**Exercise instructions**
(1) Summarize the Mompreneur article on household sustainability in two sentences.
(2) According to the Mompreneur sustainability article, which foods can be bought in bulk from local grocery stores? List every one it names.
(3) Continue the Mompreneur article on household sustainability from its final sentence.

**Source passage**
----
In this week’s edition of Mompreneur, we bring you five ways to realistically introduce sustainability into your life choices and your household.
Do you dream of being a Crunchy Granola Earth Mother but does the thought of actually using cloth diapers or concocting your own deodorant secretly make you want to want to lie down on a bed of Styrofoam peanuts and not wake up until they decompose? Take heart. Momprenuer has five suggestions for incorporating eco-friendly habits into your household.
1. Make small, meaningful substitutions
There’s nothing wrong with starting small, says Chelsea Malacara, Sustainability Education and Outreach Coordinator for the University of Southern Maine.
In fact, Malacara believes that making one or two simple substitutions aimed at reducing the waste in your household each year, and then building on those practices, is a great way for families to cultivate a greener lifestyle over time.
She suggests starting by swapping paper napkins and towels for cloth napkins and rags. Though there’s a small upfront cost to buying a couple sets of cloth napkins, a typical family of four can save over $150 per year by foregoing paper towels during the weekly Target run. Similarly, ditching plastic bags in favor of reusable containers or wraps can drastically reduce waste without too much additional effort.
Buying bulk food is another one of Malacara’s favorite ways to reduce your family’s footprint. Grains, seeds, snacks, dried beans or pasta, and spices can all be purchased in bulk from local grocery stores, cutting down on the amount of disposable packaging—and ultimately putting money back in the family budget.
Finally, go through your newspaper and magazine subscriptions and cancel any that you don’t actually read or switch your subscription to the online platform. Make sure that all your bank and financial statements come in electronic form and sign-up for paperless billing wherever possible.
2. Make upfront investments on reusable products
As more and more cities tax or altogether ban grocery bags, people have adapted by carrying reusable grocery bags in their bag or trunk of the car. Malacara suggests getting in the same habit with a few other key household items.
“Buy every member of the family their own water bottle and then make sure they’re all filled and ready before you leave the house,” says Malacara, so you don’t have to break down and buy bottled water when the cries of dying thirst start coming from the backseat. Invest in a set of travel silverware to keep in your desk drawer or purse and buy your kids reusable bento-style lunch boxes. Not only do they help cut down on plastic bag waste, but they also keep the potato chips from getting crushed by the apple.
If you’re a coffee drinker, find a good insulated travel mug and then ask your barista to fill it with your daily soy latte. If you make your coffee at home, look for a device that doesn’t use paper filters. And if fizzy water is more your thing, consider investing in a kitchen countertop gadget to make your own so you can bypass the plastic bottle or can.
----
Records from a pointing dataset
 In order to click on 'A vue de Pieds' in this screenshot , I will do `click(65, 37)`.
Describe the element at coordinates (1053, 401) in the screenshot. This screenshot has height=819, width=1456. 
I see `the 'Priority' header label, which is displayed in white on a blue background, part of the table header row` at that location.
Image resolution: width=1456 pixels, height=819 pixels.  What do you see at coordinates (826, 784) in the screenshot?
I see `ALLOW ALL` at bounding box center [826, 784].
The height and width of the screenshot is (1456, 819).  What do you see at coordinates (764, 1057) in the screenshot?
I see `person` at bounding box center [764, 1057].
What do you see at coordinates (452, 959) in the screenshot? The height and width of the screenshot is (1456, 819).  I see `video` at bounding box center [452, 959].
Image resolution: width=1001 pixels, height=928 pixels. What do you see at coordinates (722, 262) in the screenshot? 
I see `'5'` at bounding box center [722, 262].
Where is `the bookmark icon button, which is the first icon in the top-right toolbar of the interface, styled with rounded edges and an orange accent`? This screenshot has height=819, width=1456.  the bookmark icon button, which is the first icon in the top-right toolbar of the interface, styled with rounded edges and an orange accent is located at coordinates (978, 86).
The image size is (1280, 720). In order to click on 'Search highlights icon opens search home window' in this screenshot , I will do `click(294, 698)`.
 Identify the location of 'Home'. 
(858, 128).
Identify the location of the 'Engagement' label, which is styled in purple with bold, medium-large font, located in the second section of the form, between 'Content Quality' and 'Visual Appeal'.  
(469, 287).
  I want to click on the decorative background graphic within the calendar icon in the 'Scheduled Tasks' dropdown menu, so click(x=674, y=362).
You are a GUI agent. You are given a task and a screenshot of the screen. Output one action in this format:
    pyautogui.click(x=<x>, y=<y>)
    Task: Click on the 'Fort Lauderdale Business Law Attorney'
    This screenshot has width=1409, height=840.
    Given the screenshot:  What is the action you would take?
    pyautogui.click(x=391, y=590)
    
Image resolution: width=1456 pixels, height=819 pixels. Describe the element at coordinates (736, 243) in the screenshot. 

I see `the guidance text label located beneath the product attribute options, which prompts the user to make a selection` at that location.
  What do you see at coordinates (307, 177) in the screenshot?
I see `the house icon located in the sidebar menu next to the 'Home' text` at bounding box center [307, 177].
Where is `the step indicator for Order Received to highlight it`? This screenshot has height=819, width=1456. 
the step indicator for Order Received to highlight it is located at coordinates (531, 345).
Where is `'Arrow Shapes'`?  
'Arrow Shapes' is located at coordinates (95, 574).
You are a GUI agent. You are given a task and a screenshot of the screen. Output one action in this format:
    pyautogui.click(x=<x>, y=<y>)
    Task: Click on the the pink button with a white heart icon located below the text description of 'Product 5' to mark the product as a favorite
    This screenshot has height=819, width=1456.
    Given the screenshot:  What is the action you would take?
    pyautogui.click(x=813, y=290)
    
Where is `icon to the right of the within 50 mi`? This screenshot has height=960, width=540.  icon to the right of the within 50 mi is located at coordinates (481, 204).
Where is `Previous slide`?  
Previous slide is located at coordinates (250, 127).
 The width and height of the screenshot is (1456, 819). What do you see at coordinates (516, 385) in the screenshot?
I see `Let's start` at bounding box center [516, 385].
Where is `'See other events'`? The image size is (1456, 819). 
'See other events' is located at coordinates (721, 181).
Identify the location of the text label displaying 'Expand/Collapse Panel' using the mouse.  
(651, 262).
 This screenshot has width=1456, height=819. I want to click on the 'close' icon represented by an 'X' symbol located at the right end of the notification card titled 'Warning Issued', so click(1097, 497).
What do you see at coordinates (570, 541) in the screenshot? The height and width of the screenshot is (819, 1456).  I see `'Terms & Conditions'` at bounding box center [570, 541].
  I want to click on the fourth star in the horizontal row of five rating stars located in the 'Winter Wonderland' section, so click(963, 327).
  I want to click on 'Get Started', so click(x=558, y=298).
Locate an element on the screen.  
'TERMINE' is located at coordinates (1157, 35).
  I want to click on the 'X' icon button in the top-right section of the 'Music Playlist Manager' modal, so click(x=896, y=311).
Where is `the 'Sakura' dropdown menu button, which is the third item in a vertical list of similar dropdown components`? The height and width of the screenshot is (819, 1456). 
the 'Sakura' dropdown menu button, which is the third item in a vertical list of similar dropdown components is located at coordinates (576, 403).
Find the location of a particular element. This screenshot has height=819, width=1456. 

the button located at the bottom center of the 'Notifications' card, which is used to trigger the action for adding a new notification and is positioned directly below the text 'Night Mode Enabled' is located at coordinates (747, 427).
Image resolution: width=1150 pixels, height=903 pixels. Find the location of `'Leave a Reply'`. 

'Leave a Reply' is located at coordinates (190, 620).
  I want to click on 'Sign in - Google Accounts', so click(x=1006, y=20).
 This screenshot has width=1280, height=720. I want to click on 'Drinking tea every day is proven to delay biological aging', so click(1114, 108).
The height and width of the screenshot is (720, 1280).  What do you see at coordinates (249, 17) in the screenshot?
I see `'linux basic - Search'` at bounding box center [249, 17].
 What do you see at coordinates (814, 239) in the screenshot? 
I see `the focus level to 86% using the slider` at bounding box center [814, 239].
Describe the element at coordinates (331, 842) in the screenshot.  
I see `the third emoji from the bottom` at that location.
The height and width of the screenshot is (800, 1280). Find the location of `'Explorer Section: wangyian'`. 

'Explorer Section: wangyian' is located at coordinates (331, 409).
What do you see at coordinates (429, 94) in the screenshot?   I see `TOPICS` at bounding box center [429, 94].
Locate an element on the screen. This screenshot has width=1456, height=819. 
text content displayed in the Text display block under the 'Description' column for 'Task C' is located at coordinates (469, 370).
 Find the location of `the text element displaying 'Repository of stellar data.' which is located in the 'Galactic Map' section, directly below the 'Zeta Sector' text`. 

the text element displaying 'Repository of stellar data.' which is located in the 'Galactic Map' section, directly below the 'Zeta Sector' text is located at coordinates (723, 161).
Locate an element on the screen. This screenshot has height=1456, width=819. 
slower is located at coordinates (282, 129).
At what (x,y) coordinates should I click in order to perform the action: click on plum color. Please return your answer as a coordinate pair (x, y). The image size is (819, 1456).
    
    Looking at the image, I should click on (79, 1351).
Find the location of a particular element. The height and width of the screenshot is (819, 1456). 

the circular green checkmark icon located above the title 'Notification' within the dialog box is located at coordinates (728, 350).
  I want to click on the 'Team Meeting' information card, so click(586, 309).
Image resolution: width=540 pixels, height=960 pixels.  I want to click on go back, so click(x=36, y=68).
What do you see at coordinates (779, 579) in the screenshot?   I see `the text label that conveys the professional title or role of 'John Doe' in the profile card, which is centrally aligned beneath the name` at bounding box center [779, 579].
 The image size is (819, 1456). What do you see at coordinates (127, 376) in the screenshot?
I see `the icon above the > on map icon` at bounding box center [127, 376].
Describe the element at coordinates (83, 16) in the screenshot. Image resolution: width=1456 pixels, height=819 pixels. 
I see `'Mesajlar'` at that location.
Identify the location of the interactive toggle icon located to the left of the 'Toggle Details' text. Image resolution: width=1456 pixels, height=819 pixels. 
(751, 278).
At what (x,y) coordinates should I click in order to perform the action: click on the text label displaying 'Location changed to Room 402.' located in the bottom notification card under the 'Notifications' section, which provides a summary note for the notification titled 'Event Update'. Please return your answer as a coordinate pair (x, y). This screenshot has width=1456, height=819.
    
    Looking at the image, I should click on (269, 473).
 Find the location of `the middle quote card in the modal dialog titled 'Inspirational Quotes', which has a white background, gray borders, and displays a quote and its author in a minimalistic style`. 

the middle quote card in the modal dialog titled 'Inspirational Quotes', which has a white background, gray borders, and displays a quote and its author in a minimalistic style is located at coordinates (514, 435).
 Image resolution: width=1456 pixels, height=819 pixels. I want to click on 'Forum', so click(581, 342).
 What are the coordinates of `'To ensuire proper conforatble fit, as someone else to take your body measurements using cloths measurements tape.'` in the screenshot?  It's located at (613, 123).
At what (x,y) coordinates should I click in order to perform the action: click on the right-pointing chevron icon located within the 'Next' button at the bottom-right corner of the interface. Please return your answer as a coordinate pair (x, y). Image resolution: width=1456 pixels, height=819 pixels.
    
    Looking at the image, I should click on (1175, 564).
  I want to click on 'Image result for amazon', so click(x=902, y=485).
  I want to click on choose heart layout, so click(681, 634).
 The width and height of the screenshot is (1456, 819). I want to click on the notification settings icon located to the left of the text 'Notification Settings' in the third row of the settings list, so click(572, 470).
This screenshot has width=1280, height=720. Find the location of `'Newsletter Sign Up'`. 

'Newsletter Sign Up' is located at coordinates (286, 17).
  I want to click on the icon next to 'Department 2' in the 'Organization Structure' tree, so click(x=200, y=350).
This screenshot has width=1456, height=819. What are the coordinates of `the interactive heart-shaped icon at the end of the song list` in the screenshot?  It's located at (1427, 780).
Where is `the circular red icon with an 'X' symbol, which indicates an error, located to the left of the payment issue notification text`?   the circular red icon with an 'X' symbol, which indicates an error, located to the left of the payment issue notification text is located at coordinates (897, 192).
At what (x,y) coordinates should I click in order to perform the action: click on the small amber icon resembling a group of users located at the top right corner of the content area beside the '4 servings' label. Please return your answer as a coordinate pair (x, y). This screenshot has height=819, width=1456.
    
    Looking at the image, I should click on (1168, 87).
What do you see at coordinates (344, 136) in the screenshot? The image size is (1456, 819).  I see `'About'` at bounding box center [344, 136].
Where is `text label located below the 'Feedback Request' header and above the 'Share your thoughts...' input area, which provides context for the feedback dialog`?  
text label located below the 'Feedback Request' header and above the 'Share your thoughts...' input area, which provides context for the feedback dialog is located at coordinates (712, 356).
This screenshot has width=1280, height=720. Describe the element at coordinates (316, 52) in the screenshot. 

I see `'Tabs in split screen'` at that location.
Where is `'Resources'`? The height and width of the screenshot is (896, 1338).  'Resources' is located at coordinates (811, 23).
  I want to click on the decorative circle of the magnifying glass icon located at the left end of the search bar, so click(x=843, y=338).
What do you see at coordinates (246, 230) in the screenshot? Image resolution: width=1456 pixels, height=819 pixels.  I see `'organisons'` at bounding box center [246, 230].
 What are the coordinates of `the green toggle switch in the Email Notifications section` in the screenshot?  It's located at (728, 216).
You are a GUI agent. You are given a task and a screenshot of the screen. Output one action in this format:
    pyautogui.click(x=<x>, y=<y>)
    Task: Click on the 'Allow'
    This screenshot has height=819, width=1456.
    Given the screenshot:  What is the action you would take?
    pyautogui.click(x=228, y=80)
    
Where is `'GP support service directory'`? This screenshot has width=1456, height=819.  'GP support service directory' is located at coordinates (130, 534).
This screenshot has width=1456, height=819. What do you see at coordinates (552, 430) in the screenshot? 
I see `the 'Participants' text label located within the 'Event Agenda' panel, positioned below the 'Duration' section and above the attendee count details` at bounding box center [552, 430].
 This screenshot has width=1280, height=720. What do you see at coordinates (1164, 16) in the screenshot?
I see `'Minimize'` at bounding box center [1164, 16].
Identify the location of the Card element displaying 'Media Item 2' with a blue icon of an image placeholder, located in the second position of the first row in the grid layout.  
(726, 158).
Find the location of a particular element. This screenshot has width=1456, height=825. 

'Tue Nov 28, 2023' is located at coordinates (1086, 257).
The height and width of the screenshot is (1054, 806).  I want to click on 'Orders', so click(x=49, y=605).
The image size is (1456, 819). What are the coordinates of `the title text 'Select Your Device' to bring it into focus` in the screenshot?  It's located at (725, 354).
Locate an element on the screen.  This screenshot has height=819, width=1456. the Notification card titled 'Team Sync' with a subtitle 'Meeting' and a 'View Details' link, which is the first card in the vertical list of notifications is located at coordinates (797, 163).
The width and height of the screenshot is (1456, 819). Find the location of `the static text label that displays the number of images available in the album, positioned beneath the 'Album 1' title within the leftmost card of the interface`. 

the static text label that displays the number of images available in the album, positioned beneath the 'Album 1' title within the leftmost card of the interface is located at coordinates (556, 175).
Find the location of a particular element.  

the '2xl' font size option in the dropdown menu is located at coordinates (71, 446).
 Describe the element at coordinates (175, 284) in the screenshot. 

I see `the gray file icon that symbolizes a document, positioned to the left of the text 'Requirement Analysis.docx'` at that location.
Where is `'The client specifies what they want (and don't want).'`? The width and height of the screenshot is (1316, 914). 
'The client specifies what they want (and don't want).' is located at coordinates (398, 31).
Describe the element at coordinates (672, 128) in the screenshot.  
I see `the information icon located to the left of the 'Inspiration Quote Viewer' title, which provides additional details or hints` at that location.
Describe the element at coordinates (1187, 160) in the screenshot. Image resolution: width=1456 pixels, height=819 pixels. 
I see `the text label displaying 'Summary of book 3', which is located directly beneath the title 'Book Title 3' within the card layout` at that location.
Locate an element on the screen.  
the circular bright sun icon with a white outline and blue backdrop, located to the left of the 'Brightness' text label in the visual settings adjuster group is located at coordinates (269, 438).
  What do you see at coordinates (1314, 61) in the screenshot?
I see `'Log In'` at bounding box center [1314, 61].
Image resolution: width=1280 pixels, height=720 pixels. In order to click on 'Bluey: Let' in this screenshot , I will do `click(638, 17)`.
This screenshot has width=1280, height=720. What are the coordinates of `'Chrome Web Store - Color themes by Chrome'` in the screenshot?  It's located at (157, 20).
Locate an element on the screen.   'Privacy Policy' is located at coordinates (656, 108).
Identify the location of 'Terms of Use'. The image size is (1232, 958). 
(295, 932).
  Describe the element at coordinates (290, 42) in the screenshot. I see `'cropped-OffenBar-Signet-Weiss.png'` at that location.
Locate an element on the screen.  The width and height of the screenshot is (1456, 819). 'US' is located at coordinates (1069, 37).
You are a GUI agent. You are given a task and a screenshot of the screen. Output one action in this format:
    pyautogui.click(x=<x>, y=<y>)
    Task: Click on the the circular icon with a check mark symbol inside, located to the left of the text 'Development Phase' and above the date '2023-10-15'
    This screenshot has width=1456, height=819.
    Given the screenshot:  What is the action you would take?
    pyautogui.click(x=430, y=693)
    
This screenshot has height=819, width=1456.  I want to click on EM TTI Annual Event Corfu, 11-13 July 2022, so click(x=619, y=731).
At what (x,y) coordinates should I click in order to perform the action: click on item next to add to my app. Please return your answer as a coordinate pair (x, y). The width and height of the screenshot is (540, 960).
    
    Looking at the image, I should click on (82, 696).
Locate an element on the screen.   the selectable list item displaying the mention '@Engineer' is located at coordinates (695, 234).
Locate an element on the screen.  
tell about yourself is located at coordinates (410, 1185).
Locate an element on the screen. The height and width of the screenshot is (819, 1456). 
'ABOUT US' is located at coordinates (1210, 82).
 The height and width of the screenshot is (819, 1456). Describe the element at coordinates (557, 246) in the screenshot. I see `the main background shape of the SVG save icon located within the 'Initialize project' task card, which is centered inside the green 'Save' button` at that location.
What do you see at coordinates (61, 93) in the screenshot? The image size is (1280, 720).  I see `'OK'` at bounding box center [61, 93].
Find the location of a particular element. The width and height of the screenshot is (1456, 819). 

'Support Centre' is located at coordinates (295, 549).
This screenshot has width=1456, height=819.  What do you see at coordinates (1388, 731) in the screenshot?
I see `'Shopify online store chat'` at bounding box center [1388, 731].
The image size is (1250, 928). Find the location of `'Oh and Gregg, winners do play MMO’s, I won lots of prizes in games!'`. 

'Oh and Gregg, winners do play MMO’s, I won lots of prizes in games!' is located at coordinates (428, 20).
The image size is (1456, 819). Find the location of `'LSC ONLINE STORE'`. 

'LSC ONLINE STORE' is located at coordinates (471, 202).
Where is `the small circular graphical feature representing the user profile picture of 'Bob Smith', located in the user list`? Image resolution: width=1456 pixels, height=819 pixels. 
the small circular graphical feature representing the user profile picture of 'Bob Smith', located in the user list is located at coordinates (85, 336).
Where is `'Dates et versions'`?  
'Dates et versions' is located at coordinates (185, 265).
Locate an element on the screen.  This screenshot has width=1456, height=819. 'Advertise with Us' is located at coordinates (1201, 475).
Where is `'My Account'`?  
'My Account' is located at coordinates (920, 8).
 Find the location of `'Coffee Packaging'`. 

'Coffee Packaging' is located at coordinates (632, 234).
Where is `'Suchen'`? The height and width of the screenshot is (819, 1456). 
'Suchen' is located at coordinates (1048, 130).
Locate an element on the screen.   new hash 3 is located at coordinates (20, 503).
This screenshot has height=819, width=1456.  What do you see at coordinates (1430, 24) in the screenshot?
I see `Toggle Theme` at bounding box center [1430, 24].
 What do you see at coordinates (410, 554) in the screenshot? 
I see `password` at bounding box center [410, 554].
----
**Answers per task**
(1) The article offers five realistic ways for families to add eco-friendly habits to their households, drawing on advice from Chelsea Malacara, Sustainability Education and Outreach Coordinator for the University of Southern Maine. Its first two suggestions are to make small, meaningful substitutions, such as cloth napkins, bulk food and paperless billing, and to invest upfront in reusable products like water bottles, travel silverware, bento-style lunch boxes and insulated travel mugs.

(2)
- Grains
- Seeds
- Snacks
- Dried beans or pasta
- Spices

(3)
You don’t have to spend a lot of money, notes Malacara. Basic mason jars make excellent containers for bulk foods and reusable grocery totes can serve double duty on trips to the park or beach. Use what you have and then when it’s time to replace the item, look for a more sustainable option.
3. Get the kids involved
Malacara is a big proponent of getting the whole family involved so that making environmentally-friendly choices becomes a way of life for everyone and doesn’t fall solely on mom—or whoever oversees the management of the household. It’s the golden age of socially-conscious and entertaining children’s books, so bedtime is a great opportunity to introduce concepts in an age-appropriate context.
Visiting local farmers markets with the kids is a great way to instill from an early age the appreciation for locally-grown food and the importance of minimizing food waste. It can also serve as a fun way to get kids to try new things and make connections with other local business owners.
Another simple trick to help conserve resources—and save money—is to teach kids to turn off the light or television when they leave the room and turn off the water while brushing their teeth. Make a game of it and come up with rewards for making it through a whole week or month without wasting energy. Assign every member of the family their own bath towel and then remind kids that hanging up their towel to dry and re-using it multiple times before putting it in the laundry is a great way to conserve water and energy.
If you’re lucky to live in one of the eleven states with container deposit laws, encourage your kids to collect bottles and cans and then help them redeem their treasure and save the money.
4. Be a thoughtful consumer
While social media offers great ideas and resources for going greener, it can also contribute toward mindless consumption and a “more” mentality. In the quest to create the ultimate ‘grammable birthday party or holiday celebration, it’s not hard to go off track. Instead of stressing about finding matching superhero napkins, cups, plates, decorations and goody bags that get thrown out or break the moment the party ends, consider focusing celebrations around special activities or experiences. Look for opportunities to give your children gifts that can grow with them instead of being discarded after the novelty wears off in only a few days.
Second-hand and consignment shops provide a great opportunity to give new life to toys and clothes—and offer great deals on seasonal items like coats and shoes that younger children seem to outgrow overnight.
5. Support and donate
Finally, it doesn’t take much time or effort to sign a petition or write a check. “Find the organizations in your area that are doing good work and then support them in whatever way you can,” urges Malacara. By identifying an issue that’s close to home and in which you have a stake, it makes it a lot easier to move the concept of going green from the abstract to the personal. And remember, a small step in the right direction is better than nothing at all.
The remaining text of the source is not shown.